▶ Directions for this task:
An exact copy of all the entries is what is needed here.

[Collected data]
________________________________________
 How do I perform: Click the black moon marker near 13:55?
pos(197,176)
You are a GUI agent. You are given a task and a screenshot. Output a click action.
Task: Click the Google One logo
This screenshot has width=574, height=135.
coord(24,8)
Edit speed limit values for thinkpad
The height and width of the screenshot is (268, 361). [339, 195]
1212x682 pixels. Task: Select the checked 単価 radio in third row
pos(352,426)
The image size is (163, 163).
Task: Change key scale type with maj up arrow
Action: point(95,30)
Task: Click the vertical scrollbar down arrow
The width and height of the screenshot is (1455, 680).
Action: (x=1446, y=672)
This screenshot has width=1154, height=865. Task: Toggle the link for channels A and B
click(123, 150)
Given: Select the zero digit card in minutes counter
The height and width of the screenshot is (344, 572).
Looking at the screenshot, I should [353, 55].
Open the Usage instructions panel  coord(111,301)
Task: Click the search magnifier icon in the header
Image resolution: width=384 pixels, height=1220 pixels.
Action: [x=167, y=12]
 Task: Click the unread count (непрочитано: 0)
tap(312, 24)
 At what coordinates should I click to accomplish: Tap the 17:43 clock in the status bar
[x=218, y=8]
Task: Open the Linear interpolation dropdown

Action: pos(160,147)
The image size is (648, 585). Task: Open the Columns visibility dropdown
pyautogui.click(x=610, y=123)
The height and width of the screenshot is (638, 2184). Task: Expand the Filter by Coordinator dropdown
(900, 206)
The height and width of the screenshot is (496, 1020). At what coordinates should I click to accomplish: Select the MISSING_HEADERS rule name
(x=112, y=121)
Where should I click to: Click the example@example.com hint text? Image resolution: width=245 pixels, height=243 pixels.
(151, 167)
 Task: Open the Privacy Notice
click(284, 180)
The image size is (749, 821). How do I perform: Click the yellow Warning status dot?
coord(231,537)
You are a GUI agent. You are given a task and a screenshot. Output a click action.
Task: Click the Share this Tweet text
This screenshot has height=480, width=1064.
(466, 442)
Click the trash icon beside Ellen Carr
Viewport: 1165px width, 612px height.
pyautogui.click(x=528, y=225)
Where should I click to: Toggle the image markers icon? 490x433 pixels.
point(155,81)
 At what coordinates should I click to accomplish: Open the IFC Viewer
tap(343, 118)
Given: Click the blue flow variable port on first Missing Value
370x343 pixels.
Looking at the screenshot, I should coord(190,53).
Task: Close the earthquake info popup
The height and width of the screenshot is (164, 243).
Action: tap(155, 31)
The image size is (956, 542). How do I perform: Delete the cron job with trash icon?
________________________________________
▶ Written reply:
 How do I perform: Click the black moon marker near 13:55?
pos(197,176)
You are a GUI agent. You are given a task and a screenshot. Output a click action.
Task: Click the Google One logo
This screenshot has width=574, height=135.
coord(24,8)
Edit speed limit values for thinkpad
The height and width of the screenshot is (268, 361). [339, 195]
1212x682 pixels. Task: Select the checked 単価 radio in third row
pos(352,426)
The image size is (163, 163).
Task: Change key scale type with maj up arrow
Action: point(95,30)
Task: Click the vertical scrollbar down arrow
The width and height of the screenshot is (1455, 680).
Action: (x=1446, y=672)
This screenshot has width=1154, height=865. Task: Toggle the link for channels A and B
click(123, 150)
Given: Select the zero digit card in minutes counter
The height and width of the screenshot is (344, 572).
Looking at the screenshot, I should [353, 55].
Open the Usage instructions panel  coord(111,301)
Task: Click the search magnifier icon in the header
Image resolution: width=384 pixels, height=1220 pixels.
Action: [x=167, y=12]
 Task: Click the unread count (непрочитано: 0)
tap(312, 24)
 At what coordinates should I click to accomplish: Tap the 17:43 clock in the status bar
[x=218, y=8]
Task: Open the Linear interpolation dropdown

Action: pos(160,147)
The image size is (648, 585). Task: Open the Columns visibility dropdown
pyautogui.click(x=610, y=123)
The height and width of the screenshot is (638, 2184). Task: Expand the Filter by Coordinator dropdown
(900, 206)
The height and width of the screenshot is (496, 1020). At what coordinates should I click to accomplish: Select the MISSING_HEADERS rule name
(x=112, y=121)
Where should I click to: Click the example@example.com hint text? Image resolution: width=245 pixels, height=243 pixels.
(151, 167)
 Task: Open the Privacy Notice
click(284, 180)
The image size is (749, 821). How do I perform: Click the yellow Warning status dot?
coord(231,537)
You are a GUI agent. You are given a task and a screenshot. Output a click action.
Task: Click the Share this Tweet text
This screenshot has height=480, width=1064.
(466, 442)
Click the trash icon beside Ellen Carr
Viewport: 1165px width, 612px height.
pyautogui.click(x=528, y=225)
Where should I click to: Toggle the image markers icon? 490x433 pixels.
point(155,81)
 At what coordinates should I click to accomplish: Open the IFC Viewer
tap(343, 118)
Given: Click the blue flow variable port on first Missing Value
370x343 pixels.
Looking at the screenshot, I should coord(190,53).
Task: Close the earthquake info popup
The height and width of the screenshot is (164, 243).
Action: tap(155, 31)
The image size is (956, 542). How do I perform: Delete the cron job with trash icon?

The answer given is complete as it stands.